Interviste e nuove piste da seguire. Diario dei finalisti della 7a edizione

di Veronica Di Benedetto Montaccini e Francesca Candioli

Il sogno si è avverato, la nostra inchiesta è stata selezionata. Adesso bisogna impegnarsi veramente. Il primo mese di lavoro è stato una corsa tra interviste, treni da non perdere e nuove piste da approfondire.

Quei giorni di gennaio passati a Roma in una full immersion in cui quasi non sapevamo più cosa stesse accadendo nel mondo esterno, concentrate solo sull’argomento da proporre al Premio Morrione, non sono stati inutili. Ci hanno permesso infatti di creare una rete di contatti che ora, nella fase operativa, ci sta aiutando moltissimo.
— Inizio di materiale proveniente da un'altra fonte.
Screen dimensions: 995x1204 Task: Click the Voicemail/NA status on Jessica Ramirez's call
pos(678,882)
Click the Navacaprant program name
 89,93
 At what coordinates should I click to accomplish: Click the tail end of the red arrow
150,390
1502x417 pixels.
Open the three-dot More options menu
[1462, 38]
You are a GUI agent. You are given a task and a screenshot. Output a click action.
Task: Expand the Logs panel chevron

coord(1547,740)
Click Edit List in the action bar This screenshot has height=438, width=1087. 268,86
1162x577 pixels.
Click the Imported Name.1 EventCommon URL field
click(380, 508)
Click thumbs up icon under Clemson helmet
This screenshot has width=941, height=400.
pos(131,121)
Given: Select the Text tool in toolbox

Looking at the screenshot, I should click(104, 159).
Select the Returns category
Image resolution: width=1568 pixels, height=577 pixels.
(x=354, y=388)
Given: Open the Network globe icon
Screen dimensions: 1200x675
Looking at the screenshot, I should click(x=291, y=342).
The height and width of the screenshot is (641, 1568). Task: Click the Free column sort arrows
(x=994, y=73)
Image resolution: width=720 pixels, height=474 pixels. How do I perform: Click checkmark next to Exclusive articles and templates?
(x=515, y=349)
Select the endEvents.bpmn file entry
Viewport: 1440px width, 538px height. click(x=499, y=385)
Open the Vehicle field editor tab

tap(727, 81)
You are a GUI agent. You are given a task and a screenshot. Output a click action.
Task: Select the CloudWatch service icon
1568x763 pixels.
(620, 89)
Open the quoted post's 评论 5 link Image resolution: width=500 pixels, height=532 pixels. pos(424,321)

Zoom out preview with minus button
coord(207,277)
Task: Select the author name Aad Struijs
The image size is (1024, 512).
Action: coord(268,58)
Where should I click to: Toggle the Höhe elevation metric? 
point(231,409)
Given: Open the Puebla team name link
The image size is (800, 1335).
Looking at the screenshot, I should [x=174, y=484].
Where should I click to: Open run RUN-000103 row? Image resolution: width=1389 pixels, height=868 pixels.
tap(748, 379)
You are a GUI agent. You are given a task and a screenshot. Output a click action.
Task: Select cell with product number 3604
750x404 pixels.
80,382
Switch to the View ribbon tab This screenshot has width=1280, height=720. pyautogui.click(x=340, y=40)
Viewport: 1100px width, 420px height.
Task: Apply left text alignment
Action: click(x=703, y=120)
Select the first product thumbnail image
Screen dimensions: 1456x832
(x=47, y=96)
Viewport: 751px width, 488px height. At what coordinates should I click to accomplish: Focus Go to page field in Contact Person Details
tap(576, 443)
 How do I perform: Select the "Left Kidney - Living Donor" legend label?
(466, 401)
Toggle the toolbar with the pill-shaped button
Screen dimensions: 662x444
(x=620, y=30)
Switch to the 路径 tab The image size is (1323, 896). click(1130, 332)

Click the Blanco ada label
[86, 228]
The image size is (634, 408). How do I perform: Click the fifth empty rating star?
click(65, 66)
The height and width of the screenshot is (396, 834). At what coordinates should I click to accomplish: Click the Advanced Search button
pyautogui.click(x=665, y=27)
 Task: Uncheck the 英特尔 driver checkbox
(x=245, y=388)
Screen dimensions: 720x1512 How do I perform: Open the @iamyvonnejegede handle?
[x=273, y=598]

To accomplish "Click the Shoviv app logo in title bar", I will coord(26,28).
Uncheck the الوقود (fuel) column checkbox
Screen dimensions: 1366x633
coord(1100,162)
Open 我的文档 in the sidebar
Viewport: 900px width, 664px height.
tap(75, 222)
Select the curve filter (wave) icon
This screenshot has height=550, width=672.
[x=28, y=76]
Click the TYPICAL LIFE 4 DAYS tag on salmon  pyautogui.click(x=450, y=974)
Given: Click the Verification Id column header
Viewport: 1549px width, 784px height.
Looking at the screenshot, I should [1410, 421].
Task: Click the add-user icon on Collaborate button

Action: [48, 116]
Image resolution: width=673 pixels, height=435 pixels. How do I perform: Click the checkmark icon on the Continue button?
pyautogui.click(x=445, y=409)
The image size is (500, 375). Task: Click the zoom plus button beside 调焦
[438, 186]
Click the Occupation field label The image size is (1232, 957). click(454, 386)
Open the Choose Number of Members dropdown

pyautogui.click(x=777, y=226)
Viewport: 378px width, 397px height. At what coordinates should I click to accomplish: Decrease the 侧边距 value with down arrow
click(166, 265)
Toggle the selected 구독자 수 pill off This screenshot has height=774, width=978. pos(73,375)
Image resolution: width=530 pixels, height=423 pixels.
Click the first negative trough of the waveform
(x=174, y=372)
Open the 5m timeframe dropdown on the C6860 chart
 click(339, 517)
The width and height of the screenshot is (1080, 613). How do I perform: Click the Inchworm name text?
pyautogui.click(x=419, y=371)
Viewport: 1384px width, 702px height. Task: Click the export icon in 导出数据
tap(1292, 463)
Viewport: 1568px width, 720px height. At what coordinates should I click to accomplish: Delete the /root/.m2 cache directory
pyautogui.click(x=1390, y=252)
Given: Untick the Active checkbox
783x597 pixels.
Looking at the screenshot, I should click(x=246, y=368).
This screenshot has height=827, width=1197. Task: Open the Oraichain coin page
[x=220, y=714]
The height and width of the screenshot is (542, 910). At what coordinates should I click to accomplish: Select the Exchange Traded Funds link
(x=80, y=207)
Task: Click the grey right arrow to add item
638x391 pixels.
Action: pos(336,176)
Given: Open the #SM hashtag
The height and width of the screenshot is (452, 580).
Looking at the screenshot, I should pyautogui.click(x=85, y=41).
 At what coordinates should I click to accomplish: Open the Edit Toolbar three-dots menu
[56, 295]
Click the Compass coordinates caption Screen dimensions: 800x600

Si tratta di alcuni dei protagonisti della storia che vogliamo raccontare che alla telefonata “abbiamo vinto, si parte” si sono immediatamente resi disponibili per le interviste video. Calendario alla mano, abbiamo cercato di incastrare i momenti migliori per gli incontri. Facendo lo slalom tra le nostre collaborazioni freelance di cui viviamo, le disponibilità degli intervistati e….sì, anche i prezzi più economici dei treni.

Partire dagli esperti del tema dell’inchiesta, da chi sta già facendo una battaglia personale per portarlo alla luce, ci ha permesso di avere un quadro chiaro della questione. Di non cadere nella tentazione di essere sensazionalistici e vedere tutto bianco o nero. Abbiamo capito che in questo lavoro le sfumature saranno tante se vogliamo riuscire a rendere la complessità. Sbobinare questi dialoghi in cui ci sono statistiche, dati e nomi e una ricostruzione storica del problema ci farà arrivare più consapevoli alle domande chiave dell’inchiesta.

Le prime tre interviste sono state un bel campo di prova. Fondamentali sia per rodare il lavoro in team anche con i nostri filmaker, sia per dare l’imprinting allo stile che vogliamo tenere in questi 20 minuti di video. Fortunatamente abbiamo un tutor, Federico Russo,  che ci risponde anche alle 11 di sera per gli ultimi consigli prima delle riprese.

Non lo nascondiamo: a volte si litiga. Non sui contenuti, visto che abbiamo entrambe un’attenzione particolare e quasi maniacale alla preparazione delle interviste. Ma è sulla parte tecnica che scivoliamo: un radiomicrofono che non funziona proprio mentre parte il ciak, uno slider che arriva in ritardo o un hard disk pericolosamente in giro tra Roma e Bologna bastano per far partire un’accesa discussione. Forse è normale, quando si tiene così tanto ad un’inchiesta.

Più andiamo a fondo, più appaiono dei filoni da seguire che neanche ci attendevamo. In alcuni momenti ci sembra un’impresa più grande di noi. Poi però i primi intervistati ci dicono “ragazze, siamo con voi. E’ importante denunciare questa truffa: potete aiutare molte famiglie con il vostro lavoro!”. Rimboccarsi le maniche è obbligatorio.